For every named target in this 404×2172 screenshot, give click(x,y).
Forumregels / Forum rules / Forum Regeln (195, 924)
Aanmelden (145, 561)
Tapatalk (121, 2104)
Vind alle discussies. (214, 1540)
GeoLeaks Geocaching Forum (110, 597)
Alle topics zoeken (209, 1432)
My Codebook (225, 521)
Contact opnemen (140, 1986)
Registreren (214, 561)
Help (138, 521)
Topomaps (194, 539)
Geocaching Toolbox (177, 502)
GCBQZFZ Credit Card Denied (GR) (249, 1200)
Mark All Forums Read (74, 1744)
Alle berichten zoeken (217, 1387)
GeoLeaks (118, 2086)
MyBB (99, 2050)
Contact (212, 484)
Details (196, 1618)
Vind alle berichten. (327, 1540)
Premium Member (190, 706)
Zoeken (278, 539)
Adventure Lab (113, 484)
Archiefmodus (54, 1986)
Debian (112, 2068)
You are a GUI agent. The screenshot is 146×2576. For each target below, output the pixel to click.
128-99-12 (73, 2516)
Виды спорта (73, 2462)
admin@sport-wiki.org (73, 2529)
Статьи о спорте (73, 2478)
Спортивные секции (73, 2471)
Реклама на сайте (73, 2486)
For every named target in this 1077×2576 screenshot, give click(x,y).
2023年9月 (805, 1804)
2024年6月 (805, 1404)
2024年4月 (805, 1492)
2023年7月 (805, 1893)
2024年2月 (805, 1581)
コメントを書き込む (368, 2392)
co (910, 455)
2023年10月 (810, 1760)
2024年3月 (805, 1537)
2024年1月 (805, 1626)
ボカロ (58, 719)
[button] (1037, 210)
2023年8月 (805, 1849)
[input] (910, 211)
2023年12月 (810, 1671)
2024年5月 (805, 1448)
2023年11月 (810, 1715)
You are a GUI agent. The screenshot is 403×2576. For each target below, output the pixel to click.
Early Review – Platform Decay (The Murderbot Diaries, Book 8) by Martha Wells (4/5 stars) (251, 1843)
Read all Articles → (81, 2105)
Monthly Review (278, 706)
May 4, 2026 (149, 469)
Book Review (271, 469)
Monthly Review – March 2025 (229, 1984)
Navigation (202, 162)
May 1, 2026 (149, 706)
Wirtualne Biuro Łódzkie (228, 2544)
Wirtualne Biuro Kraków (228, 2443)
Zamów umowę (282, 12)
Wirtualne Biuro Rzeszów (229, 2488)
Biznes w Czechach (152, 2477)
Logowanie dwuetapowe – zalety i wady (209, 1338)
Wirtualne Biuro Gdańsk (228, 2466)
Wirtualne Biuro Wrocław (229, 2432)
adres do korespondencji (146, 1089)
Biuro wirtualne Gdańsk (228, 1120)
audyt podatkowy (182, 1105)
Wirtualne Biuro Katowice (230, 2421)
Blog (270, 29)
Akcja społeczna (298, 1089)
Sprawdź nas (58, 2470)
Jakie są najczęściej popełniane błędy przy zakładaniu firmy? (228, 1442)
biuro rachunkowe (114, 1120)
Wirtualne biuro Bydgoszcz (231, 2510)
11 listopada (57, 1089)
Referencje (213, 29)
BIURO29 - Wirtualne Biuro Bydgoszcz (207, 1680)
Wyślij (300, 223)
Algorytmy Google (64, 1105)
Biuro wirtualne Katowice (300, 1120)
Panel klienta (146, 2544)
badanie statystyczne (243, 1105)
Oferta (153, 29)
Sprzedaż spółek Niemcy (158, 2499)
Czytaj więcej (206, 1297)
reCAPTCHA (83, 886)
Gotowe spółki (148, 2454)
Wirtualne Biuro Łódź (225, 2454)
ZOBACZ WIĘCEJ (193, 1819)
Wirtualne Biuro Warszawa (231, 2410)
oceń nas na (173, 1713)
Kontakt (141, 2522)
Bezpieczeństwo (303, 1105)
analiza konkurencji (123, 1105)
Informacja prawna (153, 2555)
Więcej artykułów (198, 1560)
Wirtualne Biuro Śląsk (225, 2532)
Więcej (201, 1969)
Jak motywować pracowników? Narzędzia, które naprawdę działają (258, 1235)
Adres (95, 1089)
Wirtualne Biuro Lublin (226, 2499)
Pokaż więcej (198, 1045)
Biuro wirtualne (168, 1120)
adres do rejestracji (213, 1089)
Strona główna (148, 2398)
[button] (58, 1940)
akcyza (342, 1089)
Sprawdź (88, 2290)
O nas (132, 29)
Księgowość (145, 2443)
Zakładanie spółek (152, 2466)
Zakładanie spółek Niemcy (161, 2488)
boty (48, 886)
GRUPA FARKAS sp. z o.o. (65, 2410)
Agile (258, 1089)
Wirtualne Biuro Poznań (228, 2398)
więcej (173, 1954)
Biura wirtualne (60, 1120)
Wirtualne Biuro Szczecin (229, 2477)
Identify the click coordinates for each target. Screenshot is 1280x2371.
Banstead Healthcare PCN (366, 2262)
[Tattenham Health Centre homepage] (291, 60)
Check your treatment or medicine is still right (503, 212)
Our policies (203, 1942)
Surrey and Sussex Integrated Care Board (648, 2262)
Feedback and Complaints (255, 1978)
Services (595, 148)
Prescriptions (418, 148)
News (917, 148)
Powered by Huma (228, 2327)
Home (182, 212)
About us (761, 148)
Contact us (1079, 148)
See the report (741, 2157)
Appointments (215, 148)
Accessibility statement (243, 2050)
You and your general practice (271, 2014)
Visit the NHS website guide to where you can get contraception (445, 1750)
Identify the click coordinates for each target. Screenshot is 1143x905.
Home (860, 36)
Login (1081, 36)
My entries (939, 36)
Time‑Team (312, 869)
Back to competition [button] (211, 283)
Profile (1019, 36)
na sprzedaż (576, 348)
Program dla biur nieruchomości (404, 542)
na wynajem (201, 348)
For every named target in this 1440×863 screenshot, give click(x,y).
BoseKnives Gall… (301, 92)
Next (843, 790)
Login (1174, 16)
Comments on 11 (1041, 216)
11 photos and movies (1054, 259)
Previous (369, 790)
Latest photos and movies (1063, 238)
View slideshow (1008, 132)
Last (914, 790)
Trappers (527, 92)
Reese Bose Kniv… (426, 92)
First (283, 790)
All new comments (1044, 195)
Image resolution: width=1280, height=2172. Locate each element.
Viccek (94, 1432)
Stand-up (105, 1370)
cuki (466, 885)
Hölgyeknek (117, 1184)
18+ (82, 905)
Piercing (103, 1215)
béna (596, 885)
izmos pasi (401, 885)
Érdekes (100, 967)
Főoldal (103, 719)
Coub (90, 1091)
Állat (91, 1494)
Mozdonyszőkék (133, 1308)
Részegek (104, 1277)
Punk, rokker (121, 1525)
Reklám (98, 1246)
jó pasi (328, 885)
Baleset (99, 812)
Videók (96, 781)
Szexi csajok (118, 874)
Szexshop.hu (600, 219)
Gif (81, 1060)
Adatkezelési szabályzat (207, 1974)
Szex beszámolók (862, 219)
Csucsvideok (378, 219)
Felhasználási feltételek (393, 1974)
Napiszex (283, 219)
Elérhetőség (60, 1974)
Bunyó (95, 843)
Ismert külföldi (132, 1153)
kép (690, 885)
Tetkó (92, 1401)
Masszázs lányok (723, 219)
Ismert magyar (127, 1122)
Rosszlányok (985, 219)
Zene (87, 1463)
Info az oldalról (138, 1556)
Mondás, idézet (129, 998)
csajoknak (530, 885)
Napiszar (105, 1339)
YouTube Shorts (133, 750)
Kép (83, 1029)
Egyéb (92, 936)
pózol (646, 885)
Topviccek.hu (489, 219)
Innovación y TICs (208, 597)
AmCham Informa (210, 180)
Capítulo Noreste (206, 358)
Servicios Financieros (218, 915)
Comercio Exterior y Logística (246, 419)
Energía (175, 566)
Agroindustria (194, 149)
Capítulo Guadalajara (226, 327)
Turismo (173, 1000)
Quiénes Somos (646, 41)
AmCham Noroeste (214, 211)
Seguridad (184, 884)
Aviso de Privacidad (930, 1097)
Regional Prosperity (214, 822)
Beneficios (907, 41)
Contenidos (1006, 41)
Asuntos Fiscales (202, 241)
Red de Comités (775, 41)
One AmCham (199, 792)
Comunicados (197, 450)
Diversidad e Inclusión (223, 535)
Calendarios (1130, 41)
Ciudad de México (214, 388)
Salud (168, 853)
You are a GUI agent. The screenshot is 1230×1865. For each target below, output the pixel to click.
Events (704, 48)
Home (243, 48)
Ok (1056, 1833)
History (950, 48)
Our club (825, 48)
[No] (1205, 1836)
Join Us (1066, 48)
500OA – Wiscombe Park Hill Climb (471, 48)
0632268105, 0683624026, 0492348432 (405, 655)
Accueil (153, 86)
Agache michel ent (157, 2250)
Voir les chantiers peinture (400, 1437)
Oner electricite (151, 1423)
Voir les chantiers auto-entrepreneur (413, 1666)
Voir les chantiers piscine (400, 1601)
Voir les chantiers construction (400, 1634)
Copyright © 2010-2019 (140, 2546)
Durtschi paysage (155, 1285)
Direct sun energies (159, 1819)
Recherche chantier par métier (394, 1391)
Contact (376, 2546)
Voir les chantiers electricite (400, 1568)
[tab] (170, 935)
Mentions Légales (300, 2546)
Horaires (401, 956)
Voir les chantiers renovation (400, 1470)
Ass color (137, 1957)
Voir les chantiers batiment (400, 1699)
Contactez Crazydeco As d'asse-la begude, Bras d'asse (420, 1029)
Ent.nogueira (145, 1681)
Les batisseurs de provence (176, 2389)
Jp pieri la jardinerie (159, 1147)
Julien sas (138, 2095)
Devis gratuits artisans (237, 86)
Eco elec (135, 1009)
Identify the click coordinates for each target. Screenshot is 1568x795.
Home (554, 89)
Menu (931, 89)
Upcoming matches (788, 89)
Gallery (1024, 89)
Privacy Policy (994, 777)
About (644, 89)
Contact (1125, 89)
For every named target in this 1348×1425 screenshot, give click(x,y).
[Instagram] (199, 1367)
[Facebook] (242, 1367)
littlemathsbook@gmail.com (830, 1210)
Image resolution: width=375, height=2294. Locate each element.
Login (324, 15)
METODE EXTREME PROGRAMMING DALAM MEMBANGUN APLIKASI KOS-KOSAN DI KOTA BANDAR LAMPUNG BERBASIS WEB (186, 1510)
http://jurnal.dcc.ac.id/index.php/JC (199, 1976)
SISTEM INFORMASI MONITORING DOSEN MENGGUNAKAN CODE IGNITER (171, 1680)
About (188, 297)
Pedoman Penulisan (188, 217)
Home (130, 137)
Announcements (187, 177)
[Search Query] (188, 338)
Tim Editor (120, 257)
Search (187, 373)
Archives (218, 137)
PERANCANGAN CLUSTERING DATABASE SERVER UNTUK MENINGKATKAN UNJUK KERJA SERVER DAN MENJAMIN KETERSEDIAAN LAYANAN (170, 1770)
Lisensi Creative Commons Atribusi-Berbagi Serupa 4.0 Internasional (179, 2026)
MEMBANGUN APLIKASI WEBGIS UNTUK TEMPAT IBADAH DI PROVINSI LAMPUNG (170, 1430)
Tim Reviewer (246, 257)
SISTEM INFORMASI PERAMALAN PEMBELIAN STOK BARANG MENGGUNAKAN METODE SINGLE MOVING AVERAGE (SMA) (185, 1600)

Task statement: Could you output the lines from the one containing "Julien sas (138, 2095)" through the one containing "http://jurnal.dcc.ac.id/index.php/JC (199, 1976)" as a numbered list, skipping any blank lines?

Solution to this exercise:
1. Julien sas (138, 2095)
2. Devis gratuits artisans (237, 86)
3. Eco elec (135, 1009)
4. Identify the click coordinates for each target. Screenshot is 1568x795.
5. Home (554, 89)
6. Menu (931, 89)
7. Upcoming matches (788, 89)
8. Gallery (1024, 89)
9. Privacy Policy (994, 777)
10. About (644, 89)
11. Contact (1125, 89)
12. For every named target in this 1348×1425 screenshot, give click(x,y).
13. [Instagram] (199, 1367)
14. [Facebook] (242, 1367)
15. littlemathsbook@gmail.com (830, 1210)
16. Image resolution: width=375, height=2294. Locate each element.
17. Login (324, 15)
18. METODE EXTREME PROGRAMMING DALAM MEMBANGUN APLIKASI KOS-KOSAN DI KOTA BANDAR LAMPUNG BERBASIS WEB (186, 1510)
19. http://jurnal.dcc.ac.id/index.php/JC (199, 1976)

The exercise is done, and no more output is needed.